(EXERCISE INSTRUCTIONS): The number of lines in the records that include "beside" is all you should give.

RECORDS SUPPLIED section start

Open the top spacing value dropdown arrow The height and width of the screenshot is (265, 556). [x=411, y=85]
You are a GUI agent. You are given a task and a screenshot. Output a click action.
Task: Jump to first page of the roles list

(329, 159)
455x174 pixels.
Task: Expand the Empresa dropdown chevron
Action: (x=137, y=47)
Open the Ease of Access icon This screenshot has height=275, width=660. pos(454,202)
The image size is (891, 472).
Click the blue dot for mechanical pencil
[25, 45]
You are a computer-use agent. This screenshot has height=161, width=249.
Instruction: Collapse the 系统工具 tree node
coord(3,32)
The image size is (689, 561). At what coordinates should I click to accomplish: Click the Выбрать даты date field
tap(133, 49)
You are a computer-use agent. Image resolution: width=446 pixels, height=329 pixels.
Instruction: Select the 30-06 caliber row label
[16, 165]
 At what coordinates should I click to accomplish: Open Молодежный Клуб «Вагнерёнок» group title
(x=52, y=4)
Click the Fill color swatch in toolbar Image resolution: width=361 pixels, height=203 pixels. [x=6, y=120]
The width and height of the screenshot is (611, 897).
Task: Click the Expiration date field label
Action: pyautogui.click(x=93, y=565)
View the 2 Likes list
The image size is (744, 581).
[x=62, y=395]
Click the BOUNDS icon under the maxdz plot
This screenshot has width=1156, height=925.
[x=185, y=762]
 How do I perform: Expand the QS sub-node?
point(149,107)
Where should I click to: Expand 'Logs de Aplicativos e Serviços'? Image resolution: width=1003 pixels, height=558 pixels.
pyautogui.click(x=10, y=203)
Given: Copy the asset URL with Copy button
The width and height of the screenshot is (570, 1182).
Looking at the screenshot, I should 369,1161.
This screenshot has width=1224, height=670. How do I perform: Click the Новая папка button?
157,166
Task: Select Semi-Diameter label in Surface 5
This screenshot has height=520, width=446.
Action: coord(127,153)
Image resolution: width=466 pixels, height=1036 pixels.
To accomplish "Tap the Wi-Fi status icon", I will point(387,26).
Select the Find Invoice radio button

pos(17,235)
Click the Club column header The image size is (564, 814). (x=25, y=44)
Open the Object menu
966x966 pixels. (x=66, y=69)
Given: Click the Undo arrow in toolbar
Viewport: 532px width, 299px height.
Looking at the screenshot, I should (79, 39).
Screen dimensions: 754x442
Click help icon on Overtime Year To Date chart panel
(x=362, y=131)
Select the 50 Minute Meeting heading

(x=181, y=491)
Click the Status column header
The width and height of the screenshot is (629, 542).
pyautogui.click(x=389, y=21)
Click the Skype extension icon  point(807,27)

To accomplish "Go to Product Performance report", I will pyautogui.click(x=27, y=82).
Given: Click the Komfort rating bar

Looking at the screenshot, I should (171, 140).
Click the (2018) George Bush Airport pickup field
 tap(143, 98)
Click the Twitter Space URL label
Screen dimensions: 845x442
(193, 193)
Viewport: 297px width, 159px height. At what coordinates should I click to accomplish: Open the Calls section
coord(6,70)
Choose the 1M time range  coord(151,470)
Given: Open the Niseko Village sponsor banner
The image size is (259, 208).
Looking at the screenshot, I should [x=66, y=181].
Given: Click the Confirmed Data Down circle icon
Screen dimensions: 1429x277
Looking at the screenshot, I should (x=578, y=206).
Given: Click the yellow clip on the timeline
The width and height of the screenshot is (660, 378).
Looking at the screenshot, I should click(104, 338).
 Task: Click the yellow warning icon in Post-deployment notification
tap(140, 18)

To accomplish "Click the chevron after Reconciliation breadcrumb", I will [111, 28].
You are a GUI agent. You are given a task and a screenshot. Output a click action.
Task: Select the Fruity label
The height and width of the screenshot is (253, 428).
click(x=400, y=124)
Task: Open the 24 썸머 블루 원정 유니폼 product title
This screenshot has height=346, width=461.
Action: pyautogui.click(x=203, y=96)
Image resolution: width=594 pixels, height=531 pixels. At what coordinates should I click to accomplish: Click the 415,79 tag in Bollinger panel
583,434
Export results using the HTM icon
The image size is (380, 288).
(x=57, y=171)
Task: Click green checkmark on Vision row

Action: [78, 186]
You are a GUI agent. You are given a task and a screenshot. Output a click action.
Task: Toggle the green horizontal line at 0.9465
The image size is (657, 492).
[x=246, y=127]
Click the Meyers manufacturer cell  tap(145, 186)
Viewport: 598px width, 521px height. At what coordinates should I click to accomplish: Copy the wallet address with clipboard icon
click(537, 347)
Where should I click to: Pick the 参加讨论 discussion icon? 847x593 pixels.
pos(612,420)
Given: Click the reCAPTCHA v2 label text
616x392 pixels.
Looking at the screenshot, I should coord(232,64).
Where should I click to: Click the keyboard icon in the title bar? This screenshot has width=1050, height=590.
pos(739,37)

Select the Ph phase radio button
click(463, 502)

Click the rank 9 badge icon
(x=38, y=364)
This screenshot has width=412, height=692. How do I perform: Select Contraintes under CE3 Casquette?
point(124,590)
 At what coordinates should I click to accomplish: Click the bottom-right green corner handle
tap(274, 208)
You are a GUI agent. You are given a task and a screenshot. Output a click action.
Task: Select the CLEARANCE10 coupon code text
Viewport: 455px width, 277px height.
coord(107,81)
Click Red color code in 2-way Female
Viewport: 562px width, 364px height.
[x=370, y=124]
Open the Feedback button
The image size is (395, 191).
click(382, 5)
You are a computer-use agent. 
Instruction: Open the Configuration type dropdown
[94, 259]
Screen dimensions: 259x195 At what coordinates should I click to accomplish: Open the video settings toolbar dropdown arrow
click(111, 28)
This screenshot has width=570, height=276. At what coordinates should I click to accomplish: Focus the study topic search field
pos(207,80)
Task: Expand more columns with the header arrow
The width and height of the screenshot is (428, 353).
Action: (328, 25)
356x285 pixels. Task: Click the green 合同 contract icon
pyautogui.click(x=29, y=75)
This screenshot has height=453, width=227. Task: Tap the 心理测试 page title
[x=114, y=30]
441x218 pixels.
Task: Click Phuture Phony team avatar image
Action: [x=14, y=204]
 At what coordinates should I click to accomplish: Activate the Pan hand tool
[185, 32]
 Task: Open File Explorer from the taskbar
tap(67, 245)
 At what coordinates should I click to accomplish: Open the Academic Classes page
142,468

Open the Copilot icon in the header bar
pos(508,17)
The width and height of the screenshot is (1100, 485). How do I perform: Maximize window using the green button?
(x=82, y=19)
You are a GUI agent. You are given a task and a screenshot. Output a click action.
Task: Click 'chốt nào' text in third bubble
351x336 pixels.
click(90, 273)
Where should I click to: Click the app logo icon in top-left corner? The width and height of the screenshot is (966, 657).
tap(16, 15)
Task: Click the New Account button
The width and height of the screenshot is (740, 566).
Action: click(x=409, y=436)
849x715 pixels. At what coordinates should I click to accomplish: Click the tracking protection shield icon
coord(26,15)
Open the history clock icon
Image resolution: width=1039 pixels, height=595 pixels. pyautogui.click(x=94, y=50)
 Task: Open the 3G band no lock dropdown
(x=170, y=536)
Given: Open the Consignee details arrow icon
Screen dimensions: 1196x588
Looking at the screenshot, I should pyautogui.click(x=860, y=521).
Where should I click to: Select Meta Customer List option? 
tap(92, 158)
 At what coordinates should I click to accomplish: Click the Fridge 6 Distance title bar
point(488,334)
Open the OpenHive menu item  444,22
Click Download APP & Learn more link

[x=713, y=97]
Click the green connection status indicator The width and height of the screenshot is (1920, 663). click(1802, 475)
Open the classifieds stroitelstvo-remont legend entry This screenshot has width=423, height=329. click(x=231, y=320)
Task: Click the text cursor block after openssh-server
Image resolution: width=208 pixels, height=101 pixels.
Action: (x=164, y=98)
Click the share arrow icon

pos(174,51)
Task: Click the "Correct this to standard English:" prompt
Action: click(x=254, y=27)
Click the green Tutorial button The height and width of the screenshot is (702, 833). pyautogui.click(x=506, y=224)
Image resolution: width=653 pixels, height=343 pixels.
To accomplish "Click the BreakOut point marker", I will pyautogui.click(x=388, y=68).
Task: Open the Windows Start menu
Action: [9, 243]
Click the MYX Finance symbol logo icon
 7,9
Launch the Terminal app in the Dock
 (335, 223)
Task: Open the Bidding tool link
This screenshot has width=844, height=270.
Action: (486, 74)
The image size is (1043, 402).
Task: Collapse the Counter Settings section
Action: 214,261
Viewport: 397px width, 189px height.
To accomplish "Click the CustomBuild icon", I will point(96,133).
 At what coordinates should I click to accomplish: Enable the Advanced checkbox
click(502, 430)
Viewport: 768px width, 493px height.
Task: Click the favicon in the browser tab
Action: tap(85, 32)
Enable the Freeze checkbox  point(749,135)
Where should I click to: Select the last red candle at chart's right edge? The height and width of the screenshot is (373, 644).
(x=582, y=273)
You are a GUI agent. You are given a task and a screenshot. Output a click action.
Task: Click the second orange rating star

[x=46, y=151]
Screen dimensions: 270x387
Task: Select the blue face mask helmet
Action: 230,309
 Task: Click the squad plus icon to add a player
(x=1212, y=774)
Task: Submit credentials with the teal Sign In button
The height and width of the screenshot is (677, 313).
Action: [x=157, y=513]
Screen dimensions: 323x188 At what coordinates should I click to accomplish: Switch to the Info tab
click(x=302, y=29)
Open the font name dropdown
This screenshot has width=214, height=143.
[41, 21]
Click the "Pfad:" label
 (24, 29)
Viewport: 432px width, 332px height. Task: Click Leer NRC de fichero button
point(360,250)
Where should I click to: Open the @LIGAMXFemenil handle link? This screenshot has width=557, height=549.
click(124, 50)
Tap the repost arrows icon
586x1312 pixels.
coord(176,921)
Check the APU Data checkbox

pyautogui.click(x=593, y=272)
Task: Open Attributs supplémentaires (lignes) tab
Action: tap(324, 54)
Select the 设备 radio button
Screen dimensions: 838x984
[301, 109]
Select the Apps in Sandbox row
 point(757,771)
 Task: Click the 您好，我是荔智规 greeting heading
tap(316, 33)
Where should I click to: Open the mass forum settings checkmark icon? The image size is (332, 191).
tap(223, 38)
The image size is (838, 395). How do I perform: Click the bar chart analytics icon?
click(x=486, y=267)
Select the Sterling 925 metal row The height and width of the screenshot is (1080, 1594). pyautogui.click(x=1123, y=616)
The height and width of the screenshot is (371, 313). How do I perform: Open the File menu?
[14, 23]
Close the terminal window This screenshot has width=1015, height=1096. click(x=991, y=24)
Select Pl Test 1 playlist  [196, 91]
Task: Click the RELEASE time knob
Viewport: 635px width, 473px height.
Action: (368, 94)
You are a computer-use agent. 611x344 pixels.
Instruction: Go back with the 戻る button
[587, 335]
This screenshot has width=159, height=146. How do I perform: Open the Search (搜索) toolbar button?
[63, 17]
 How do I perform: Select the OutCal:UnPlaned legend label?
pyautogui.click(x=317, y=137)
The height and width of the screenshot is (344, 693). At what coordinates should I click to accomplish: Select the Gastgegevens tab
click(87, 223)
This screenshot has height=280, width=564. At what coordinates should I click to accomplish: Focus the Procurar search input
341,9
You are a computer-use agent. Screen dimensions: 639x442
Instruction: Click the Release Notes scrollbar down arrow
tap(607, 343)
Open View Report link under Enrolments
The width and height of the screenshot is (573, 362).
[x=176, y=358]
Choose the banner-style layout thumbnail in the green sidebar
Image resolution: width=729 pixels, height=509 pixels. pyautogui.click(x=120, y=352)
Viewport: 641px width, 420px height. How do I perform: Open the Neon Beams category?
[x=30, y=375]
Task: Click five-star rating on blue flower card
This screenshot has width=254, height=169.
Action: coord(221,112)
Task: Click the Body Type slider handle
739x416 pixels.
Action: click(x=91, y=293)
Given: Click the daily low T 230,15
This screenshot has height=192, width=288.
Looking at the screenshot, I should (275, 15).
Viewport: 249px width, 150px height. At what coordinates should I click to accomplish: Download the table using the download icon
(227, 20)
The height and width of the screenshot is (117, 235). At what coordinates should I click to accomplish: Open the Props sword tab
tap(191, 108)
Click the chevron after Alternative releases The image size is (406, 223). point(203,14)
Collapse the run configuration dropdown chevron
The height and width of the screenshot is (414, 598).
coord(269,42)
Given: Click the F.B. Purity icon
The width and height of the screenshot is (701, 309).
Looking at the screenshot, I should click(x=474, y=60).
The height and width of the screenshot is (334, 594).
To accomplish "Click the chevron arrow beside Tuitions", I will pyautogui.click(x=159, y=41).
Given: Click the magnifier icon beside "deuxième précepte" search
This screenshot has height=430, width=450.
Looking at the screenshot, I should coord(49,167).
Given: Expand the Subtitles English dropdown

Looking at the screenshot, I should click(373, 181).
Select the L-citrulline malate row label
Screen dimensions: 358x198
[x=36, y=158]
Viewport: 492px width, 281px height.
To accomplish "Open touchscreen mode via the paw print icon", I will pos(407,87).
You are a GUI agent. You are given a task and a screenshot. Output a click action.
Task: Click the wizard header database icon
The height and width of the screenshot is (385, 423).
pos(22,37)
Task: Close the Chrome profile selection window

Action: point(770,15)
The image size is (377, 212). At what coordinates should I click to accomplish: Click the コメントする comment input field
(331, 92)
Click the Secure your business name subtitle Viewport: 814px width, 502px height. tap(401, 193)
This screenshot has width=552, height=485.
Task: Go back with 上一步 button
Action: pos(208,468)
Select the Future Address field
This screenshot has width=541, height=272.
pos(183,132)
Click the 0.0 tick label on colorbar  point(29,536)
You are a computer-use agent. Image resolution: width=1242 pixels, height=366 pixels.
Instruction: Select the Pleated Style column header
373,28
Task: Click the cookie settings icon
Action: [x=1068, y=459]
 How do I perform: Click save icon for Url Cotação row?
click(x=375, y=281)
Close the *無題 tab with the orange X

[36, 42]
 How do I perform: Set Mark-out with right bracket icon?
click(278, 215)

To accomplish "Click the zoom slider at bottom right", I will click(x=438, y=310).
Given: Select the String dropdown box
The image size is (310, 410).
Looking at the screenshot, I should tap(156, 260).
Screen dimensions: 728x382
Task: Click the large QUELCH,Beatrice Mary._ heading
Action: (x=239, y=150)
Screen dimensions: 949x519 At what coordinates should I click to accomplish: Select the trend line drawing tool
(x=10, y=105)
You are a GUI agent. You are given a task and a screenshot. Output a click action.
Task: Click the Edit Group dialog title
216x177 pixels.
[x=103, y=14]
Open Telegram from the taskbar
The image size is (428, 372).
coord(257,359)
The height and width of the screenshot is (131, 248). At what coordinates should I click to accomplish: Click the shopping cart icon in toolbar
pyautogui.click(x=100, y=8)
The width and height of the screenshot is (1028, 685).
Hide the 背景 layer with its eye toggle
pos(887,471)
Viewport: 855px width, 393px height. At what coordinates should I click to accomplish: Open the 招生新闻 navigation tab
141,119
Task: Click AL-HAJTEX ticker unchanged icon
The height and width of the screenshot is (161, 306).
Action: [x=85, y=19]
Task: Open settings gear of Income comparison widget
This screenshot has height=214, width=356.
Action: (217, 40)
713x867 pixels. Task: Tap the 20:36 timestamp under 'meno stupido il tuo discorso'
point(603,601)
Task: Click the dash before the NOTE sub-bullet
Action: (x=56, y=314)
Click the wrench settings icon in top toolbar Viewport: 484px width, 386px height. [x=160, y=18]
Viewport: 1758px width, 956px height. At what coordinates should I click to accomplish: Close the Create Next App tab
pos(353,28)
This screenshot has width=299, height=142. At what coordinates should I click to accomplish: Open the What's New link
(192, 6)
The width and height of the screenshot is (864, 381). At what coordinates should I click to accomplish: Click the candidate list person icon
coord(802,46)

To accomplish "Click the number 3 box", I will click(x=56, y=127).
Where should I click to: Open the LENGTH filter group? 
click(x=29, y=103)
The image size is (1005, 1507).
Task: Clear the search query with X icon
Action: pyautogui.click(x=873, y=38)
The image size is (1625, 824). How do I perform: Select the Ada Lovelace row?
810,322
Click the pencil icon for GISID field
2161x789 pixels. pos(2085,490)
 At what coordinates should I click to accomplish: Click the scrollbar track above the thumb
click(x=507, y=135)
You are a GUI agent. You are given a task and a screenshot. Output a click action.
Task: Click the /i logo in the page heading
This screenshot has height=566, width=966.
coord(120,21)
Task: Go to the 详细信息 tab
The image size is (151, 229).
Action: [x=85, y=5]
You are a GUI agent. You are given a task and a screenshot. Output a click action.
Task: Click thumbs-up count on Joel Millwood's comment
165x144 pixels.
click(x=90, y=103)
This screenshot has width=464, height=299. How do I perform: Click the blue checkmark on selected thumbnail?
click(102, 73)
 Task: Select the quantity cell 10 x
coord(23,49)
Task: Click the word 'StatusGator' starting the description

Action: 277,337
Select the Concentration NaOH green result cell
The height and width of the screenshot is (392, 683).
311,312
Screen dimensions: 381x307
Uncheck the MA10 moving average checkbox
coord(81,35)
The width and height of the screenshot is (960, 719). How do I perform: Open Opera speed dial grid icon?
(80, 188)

RECORDS SUPPLIED section end

(WRITTEN REPLY): 2